Challenge: Reproduce every line of the material below without any alteration.
■ ■ ■ ■ ■
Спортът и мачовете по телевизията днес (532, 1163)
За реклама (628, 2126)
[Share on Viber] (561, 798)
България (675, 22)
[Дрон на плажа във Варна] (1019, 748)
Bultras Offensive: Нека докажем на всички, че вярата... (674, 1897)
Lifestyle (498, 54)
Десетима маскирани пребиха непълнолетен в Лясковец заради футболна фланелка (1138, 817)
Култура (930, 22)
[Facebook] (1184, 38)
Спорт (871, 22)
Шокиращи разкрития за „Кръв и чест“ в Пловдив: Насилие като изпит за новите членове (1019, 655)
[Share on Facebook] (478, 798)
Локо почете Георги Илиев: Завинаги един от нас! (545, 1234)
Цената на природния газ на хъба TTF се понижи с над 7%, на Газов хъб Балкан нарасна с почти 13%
■ ■ ■ ■ ■
Written answer:
Спортът и мачовете по телевизията днес (532, 1163)
За реклама (628, 2126)
[Share on Viber] (561, 798)
България (675, 22)
[Дрон на плажа във Варна] (1019, 748)
Bultras Offensive: Нека докажем на всички, че вярата... (674, 1897)
Lifestyle (498, 54)
Десетима маскирани пребиха непълнолетен в Лясковец заради футболна фланелка (1138, 817)
Култура (930, 22)
[Facebook] (1184, 38)
Спорт (871, 22)
Шокиращи разкрития за „Кръв и чест“ в Пловдив: Насилие като изпит за новите членове (1019, 655)
[Share on Facebook] (478, 798)
Локо почете Георги Илиев: Завинаги един от нас! (545, 1234)
Цената на природния газ на хъба TTF се понижи с над 7%, на Газов хъб Балкан нарасна с почти 13%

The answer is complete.